Chyba coś tu jest nie tak. 
Podaj dokładnie co chcesz przetłumaczyć, i z jakiego języka na jaki. 
Zastąpienie opisu: „zwierzęta, które służą przede wszystkim jako źródło żywności i których skórę i futro można również wykorzystać” przez „zwierzęta hodowlane” nie jest poprawne, gdyż zwierzęta dzikie mogą również doskonale spełniać tę rolę. 
Z kolei „farm animals” to też niezupełnie to samo co „zwierzęta hodowlane”, gdyż hodowla zwierząt nie odbywa się wyłącznie w gospodarstwach rolnych (farm), ale również w formie hodowli w formie „wolnej”, czyli na stepach i preriach (a nawet w lasach), bez związku z  gospodarstwem rolnym, często przez ludność koczowniczą.


----------



## wolfbm1

Chciałem wiedzieć jak po angielsku powiedzieć „zwierzęta hodowlane”. Miały one być przeciwieństwem zwierząt żyjących dziko w przyrodzie, takich jak tygrysy, małpy czy krokodyle. Wydaje mi się, że wyrażenie „zwierzęta hodowlane” to po angielsku ’farm animals’ i ’farmed animals’ razem wzięte. ’Farm animals’ to  jednak typowe zwierzęta gospodarskie. O takie właściwie mi chodziło. 
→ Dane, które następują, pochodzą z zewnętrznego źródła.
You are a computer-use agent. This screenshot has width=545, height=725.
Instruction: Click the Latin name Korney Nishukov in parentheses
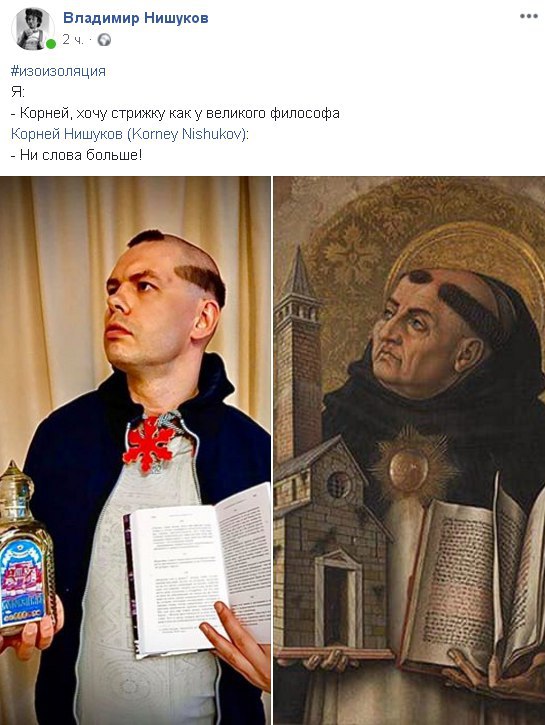tap(187, 134)
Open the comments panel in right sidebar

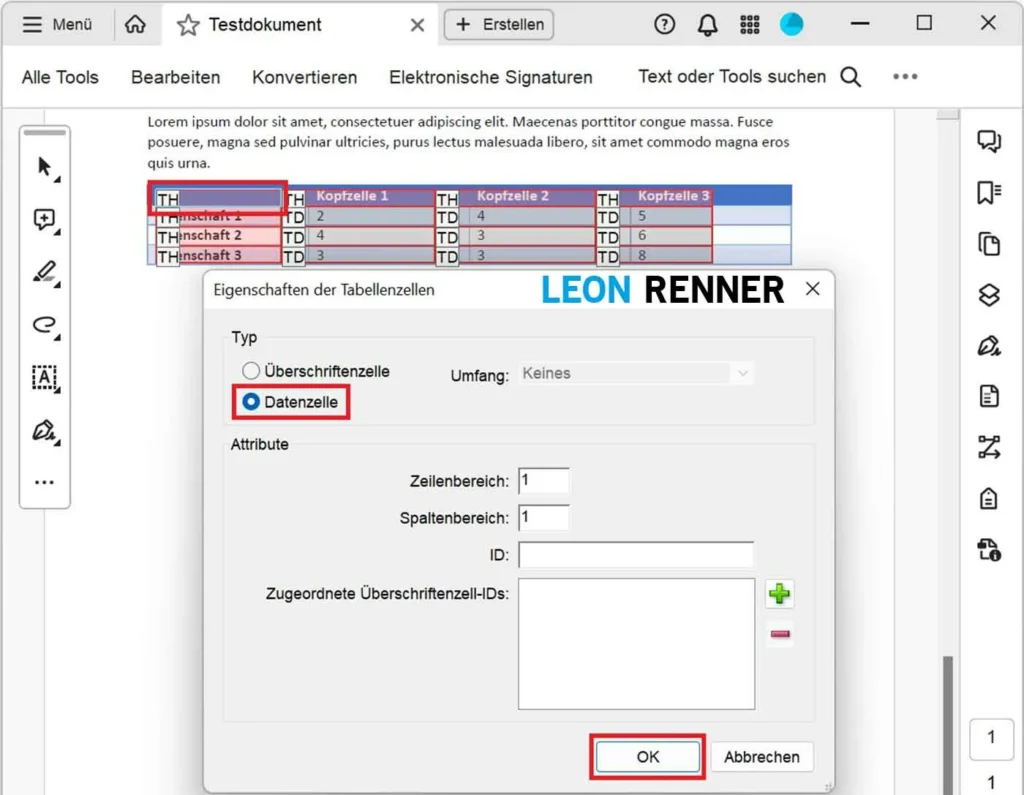coord(988,141)
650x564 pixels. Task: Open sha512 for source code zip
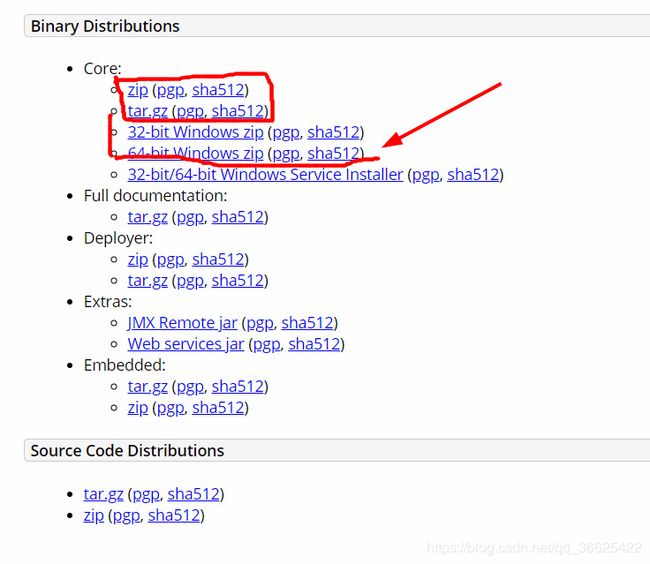coord(174,515)
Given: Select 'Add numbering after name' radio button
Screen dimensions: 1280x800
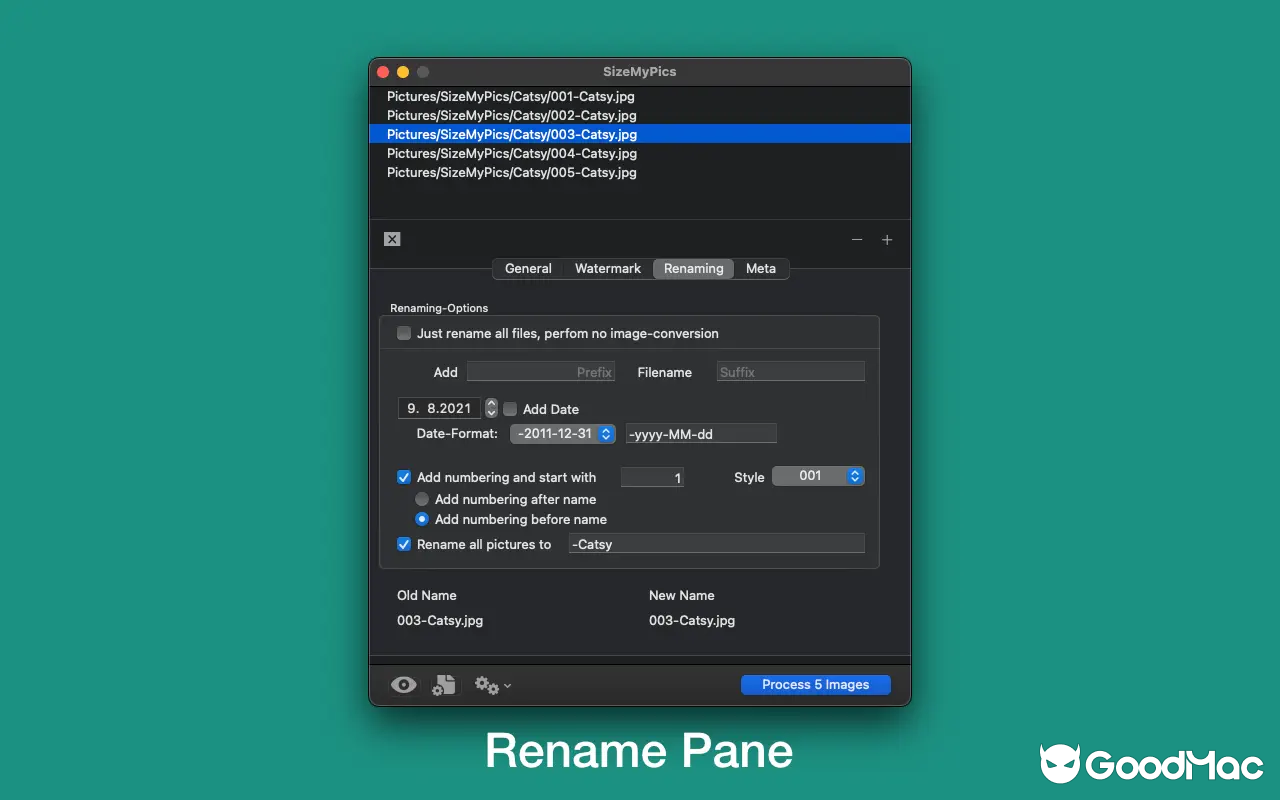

Nie wiedziałem, że hodowla zwierząt nie odbywa się wyłącznie w gospodarstwach rolnych (farm), ale również w formie hodowli w formie „wolnej”, czyli na stepach i preriach (a nawet w lasach).


----------



## Ben Jamin

wolfbm1 said:


> Chciałem wiedzieć jak po angielsku powiedzieć „zwierzęta hodowlane”. Miały one być przeciwieństwem zwierząt żyjących dziko w przyrodzie, takich jak tygrysy, małpy czy krokodyle. Wydaje mi się, że wyrażenie „zwierzęta hodowlane” to po angielsku ’farm animals’ i ’farmed animals’ razem wzięte. ’Farm animals’ to  jednak typowe zwierzęta gospodarskie. O takie właściwie mi chodziło.
> 
> Nie wiedziałem, że hodowla zwierząt nie odbywa się wyłącznie w gospodarstwach rolnych (farm), ale również w formie hodowli w formie „wolnej”, czyli na stepach i preriach (a nawet w lasach).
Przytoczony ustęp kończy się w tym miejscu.